SELECTED TEXT:
^^^^

Diffstat (limited to 'manual/llio.texi')
-rw-r--r--manual/llio.texi21
1 files changed, 4 insertions, 17 deletions
diff --git a/manual/llio.texi b/manual/llio.texi
index 8154de7416..281d1e02d5 100644
--- a/manual/llio.texi
+++ b/manual/llio.texi
@@ -1000,21 +1000,10 @@ for linked channels; see @ref{Linked Channels}.
@node Cleaning Streams
@subsection Cleaning Streams
-On the GNU system, you can clean up any stream with @code{fclean}:
-
-@comment stdio.h
-@comment GNU
-@deftypefun int fclean (FILE *@var{stream})
-Clean up the stream @var{stream} so that its buffer is empty. If
-@var{stream} is doing output, force it out. If @var{stream} is doing
-input, give the data in the buffer back to the system, arranging to
-reread it.
-@end deftypefun
-
-On other systems, you can use @code{fflush} to clean a stream in most
+You can use @code{fflush} to clean a stream in most
cases.

^^^^

PROVIDED DATA:
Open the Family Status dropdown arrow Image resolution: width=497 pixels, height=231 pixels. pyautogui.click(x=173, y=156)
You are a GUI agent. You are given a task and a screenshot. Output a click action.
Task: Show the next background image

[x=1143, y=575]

^^^^

WHAT IS ASKED:
1: According to the diff, how many insertions and deletions were made to manual/llio.texi?
2: For each statement, say whether it agrees with the diff, and quote the deciding words: (a) The removed lines describe a function named fclean. (b) The change affects more than one file. (c) The subsection touched by the change is titled Cleaning Streams.
The listing is separate material and has no connection to the diff.

FINAL RESULTS:
1: 4 insertions and 17 deletions.

2:
(a) Yes: "@deftypefun int fclean (FILE *@var{stream})"
(b) No: "1 files changed"
(c) Yes: "@subsection Cleaning Streams"